Ainhoa Arteta ha vuelto a la carga. Tras superar el año más difícil de su vida, la cantante lírica está preparada para subirse de nuevo a los escenarios. El próximo domingo 27 se reencontrará con su público en el Teatro de la Zarzuela. Un reto que asume con algunos miedos, ya que tras sus problemas de salud le fue amputado un dedo, estuvo a punto de perder la voz y ahora vive con fuertes dolores cada día. Por eso, sincera, ha confesado que teme venirse abajo.

«Sí que tengo miedo a quebrarme a nivel emocional y llorar o algo así. Sé que la emoción la llevaré desde antes de salir pero espero no llegar a las lágrimas», confiesa. La vasca, emocionada, habla con optimismo de su día a día con el dolor y de cómo la pesadilla que ha vivido le ha hecho cambiar las prioridades. No se pierda el vídeo para escuchar as declaraciones de la cantante.

Vídeo: Europa Press

Ainhoa Arteta (1)
Antena 3

Recientemente, el pasado 3 de febrero, Ainhoa Arteta concedía su primera entrevista en un televisión después de haber sobrevivido a su año más terrible. Fue en ‘El Hormiguero’ donde e contó a Pablo Motos lo que le pasó tras sufrir «un cólico nefrítico» que le «complicó» y le provocó «un fallo multiorgánico» tras el cual la tuvieron que inducir a un coma.

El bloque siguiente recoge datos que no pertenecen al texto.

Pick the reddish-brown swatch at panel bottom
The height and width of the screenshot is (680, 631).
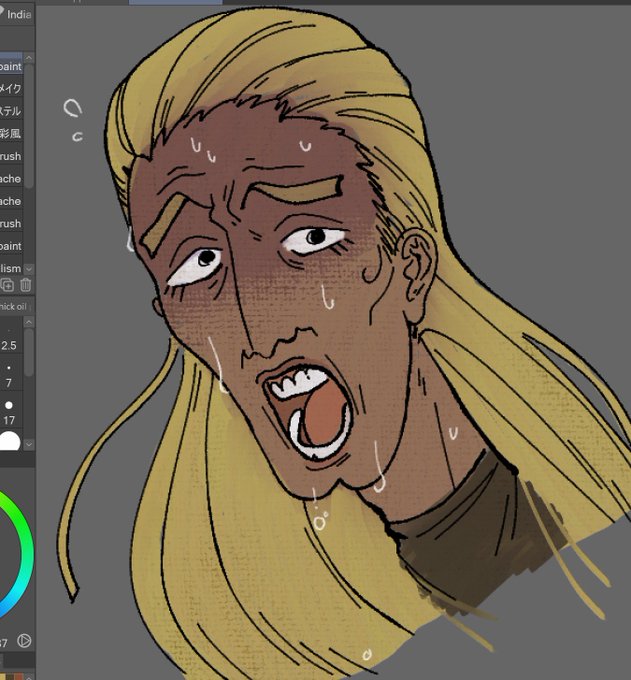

«Del coma me salvé por los pelos», narraba. «Me moría, no había manera… Me tuvieron que llevar en helicóptero al Virgen del Rocío». Arteta nunca imaginó que algo así le pasaría a ella. Casi pierde la vida… y la voz. Por eso ha tenido que someterse a varias operaciones con un cirujano especializado en cantantes. Ahora sabe que la vida continúa y prefiere no mirar atrás: «Mi vida tiene que continuar. Me duela o no me duela, tengo que seguir».

Ainhoa Arteta (2)
Antena 3

En su visita a ‘El Hormiguero’, Ainhoa Arteta desvelaba que tuvo una experiencia cercana a la muerte los días que estuvo en coma: «No vi un túnel, no vi ninguna luz», destacaba. «Sí vi un espacio. Estaba un espacio que era azul oscuro intenso con estrellas, con mucha luz, a la vez que era oscuro. Me veía suspendida y era un silencio total. Vi pasar una cosa roja por debajo, no sé si era el infierno. Igual me estoy haciendo pájaras mentales. Pasó y se fue y ahí me quedé yo en esa zona».

Incluso enseñaba ante las cámaras su dedo amputado. Un dedo que aún echa en falta, ya que sufre algo llamado el «dolor del miembro fantasma». Se trata del «famoso dolor neuropático tiene que ver con el cerebro y para ese dolor tiene que ver con el cerebro. Me pasa muy a menudo. El otro día me dolía la punta de este dedo (señalando el dedo apuntado), y ya no lo tengo. Este dolor tiene tanto que ver con el cerebro que si estás nervioso o agitado, el dolor aumenta de una manera brutal».